## [Work to complete]
Write out again the lines from the line with "Where should I" up to and including the line with "455x929 pixels.", exactly as they stand below, and skip any picture.

## [Data under study]
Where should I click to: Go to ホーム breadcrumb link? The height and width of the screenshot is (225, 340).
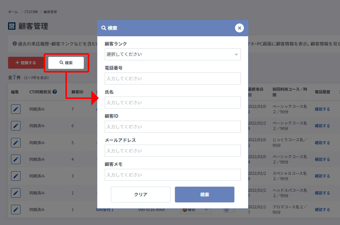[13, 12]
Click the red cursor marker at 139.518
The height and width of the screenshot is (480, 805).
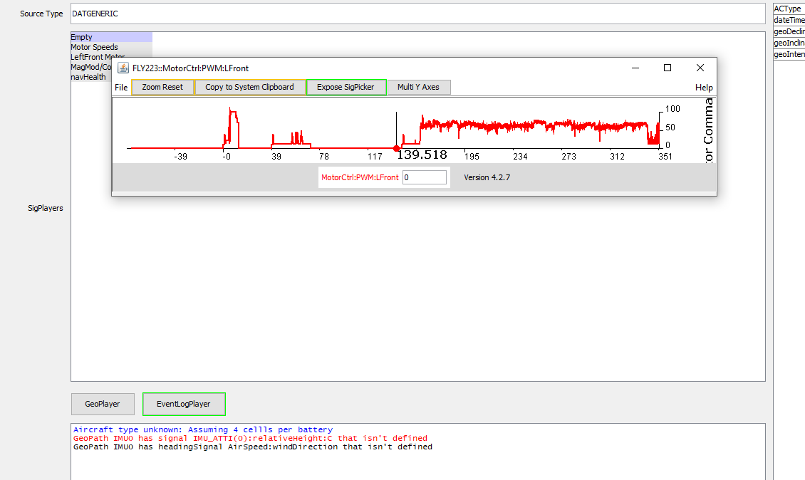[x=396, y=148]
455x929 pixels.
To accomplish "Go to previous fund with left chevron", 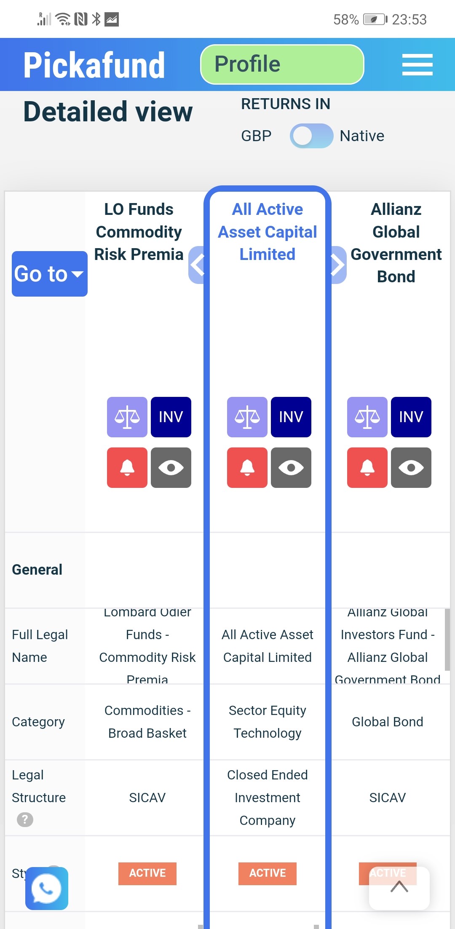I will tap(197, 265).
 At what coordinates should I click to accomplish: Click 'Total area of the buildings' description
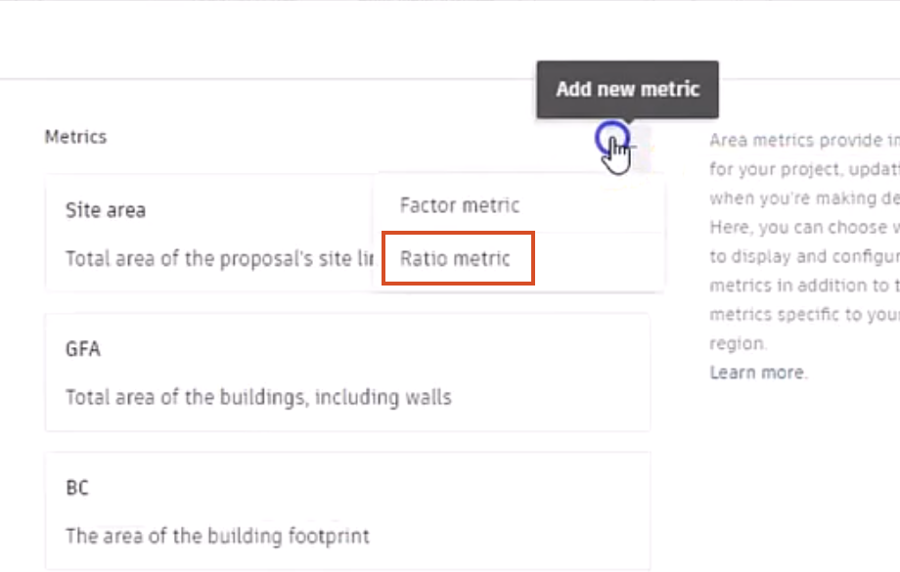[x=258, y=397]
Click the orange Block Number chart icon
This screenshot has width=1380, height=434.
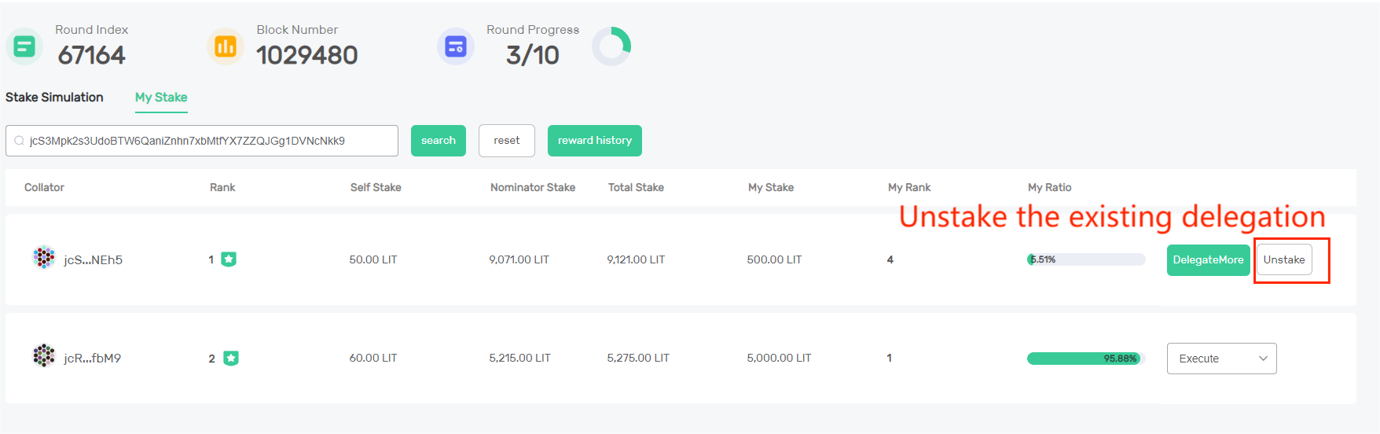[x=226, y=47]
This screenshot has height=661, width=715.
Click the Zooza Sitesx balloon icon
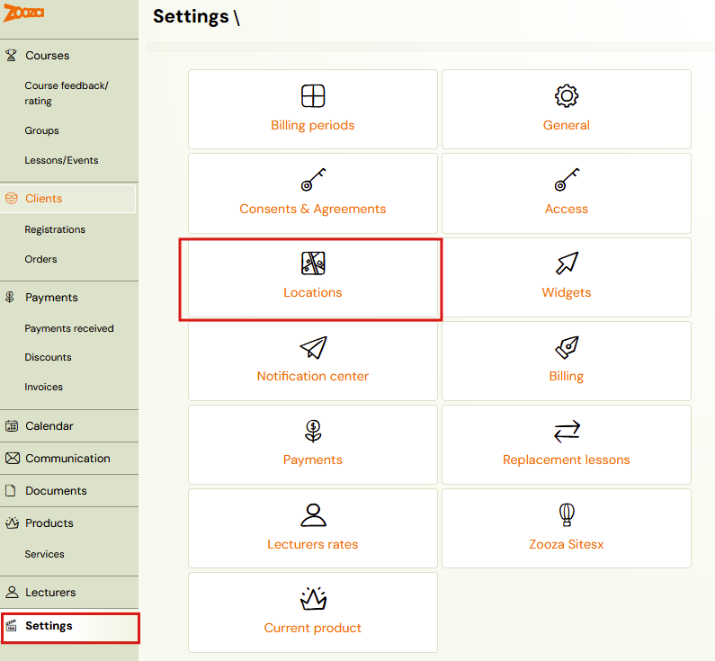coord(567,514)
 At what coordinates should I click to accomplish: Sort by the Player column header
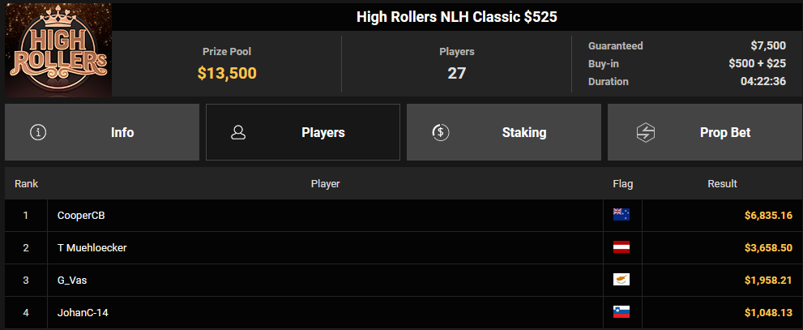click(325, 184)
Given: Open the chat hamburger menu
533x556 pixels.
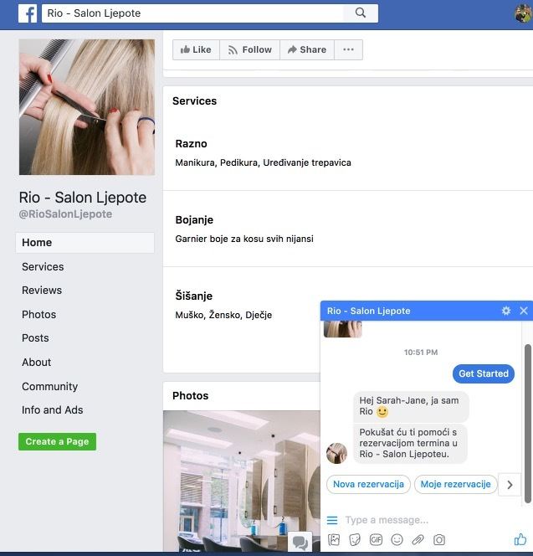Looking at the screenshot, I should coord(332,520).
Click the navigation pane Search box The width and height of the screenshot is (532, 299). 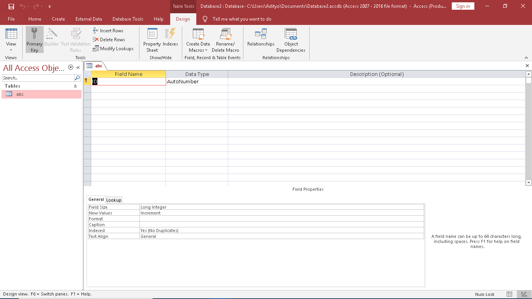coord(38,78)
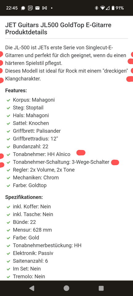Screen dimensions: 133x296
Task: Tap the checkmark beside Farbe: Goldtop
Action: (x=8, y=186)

* * *

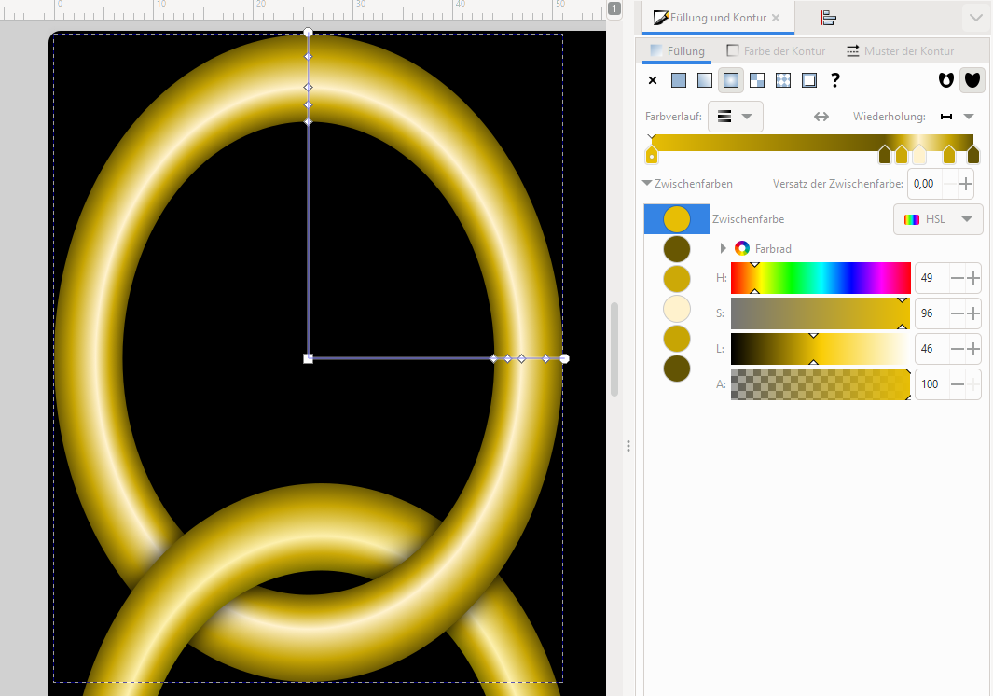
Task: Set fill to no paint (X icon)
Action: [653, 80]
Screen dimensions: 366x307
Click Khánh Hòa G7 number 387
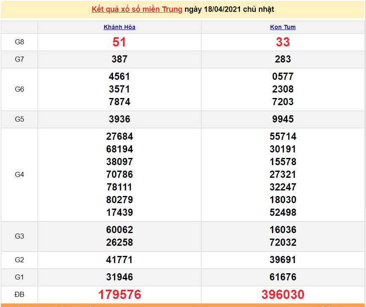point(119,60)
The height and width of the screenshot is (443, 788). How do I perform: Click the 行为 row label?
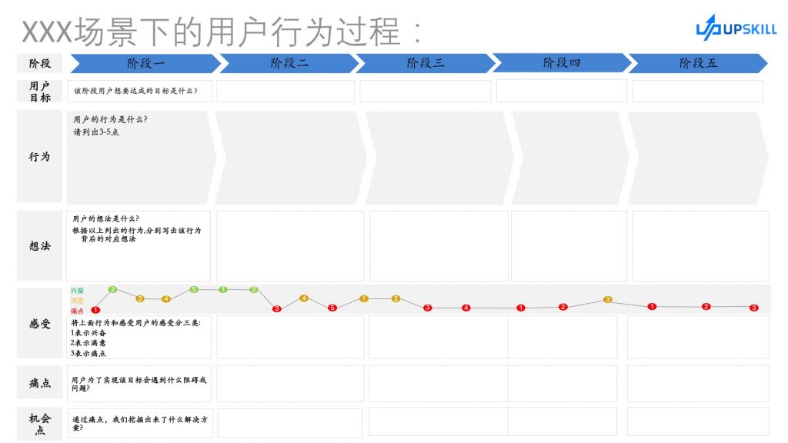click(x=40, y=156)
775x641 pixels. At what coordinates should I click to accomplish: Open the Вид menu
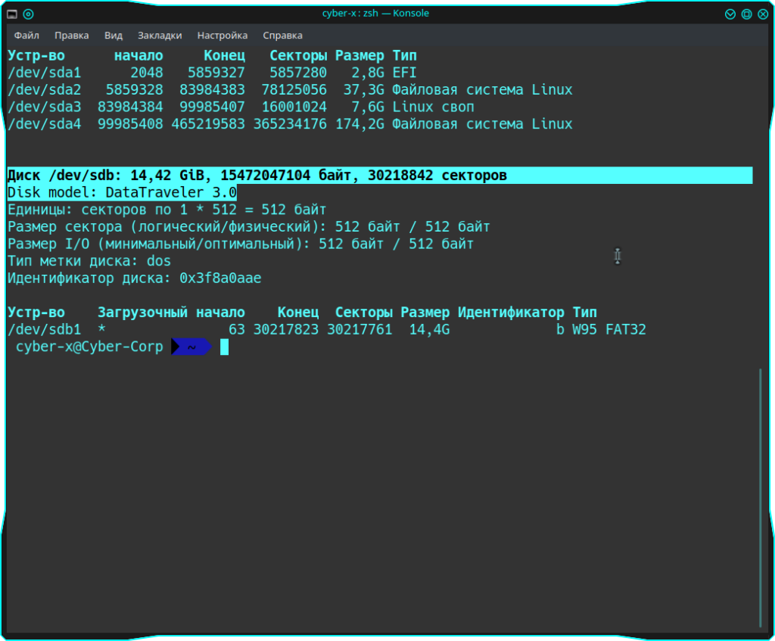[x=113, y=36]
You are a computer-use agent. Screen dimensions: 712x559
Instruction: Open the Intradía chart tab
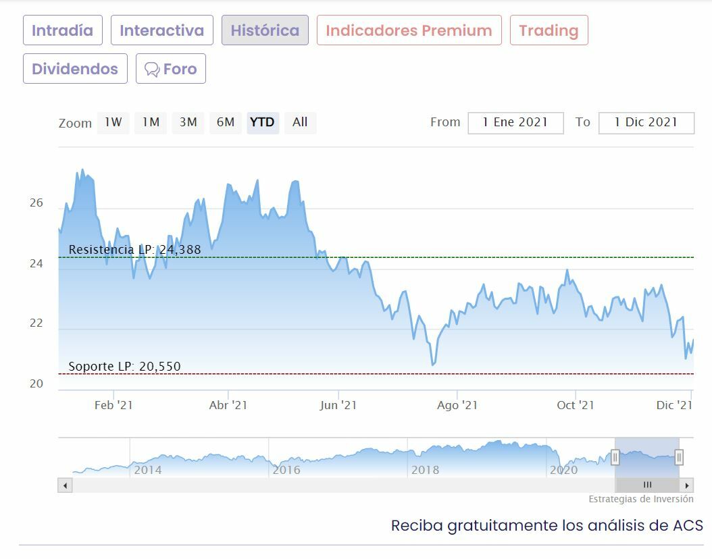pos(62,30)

* * *

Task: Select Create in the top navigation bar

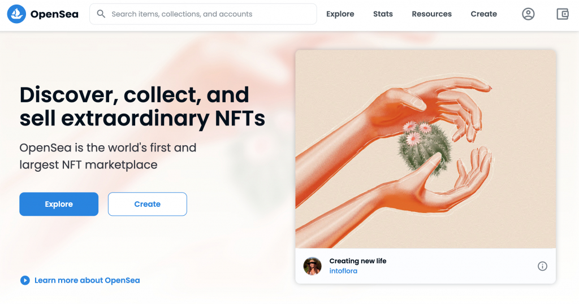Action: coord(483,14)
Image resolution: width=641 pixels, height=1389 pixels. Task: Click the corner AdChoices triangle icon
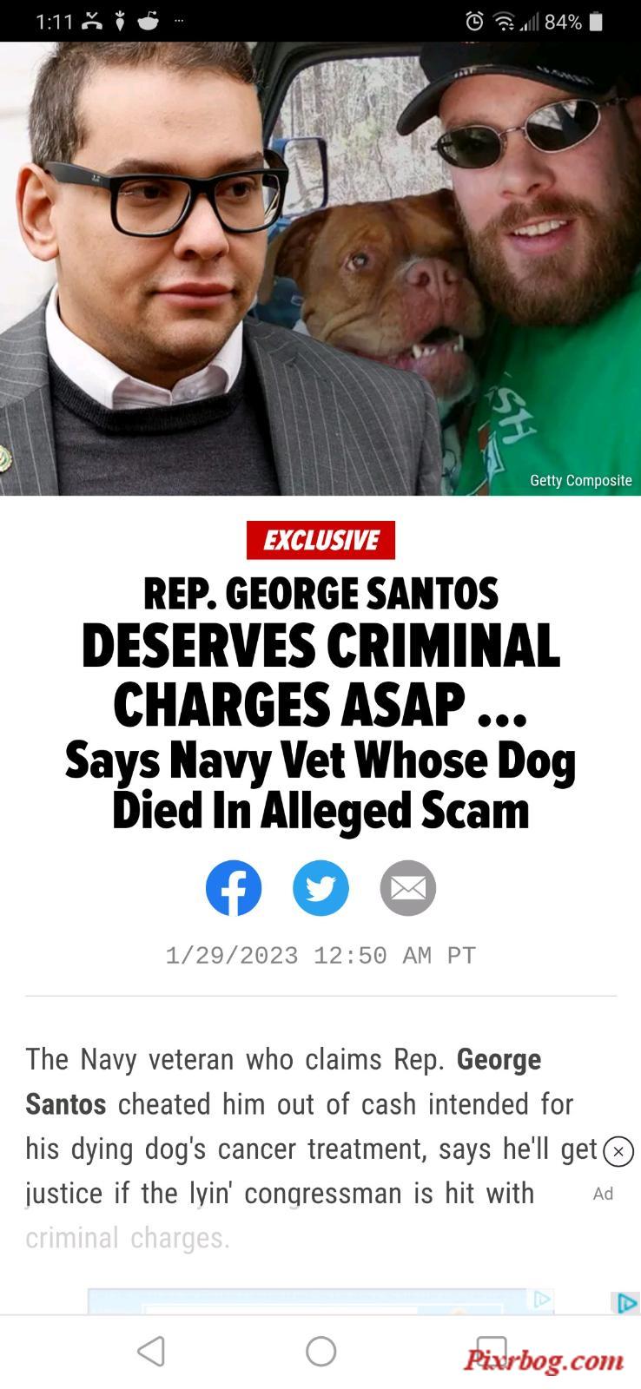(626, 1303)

## [Written reply]
Where should I click to: Go to ホーム breadcrumb link? The height and width of the screenshot is (225, 340).
[13, 12]
Click the red cursor marker at 139.518
The height and width of the screenshot is (480, 805).
[x=396, y=148]
455x929 pixels.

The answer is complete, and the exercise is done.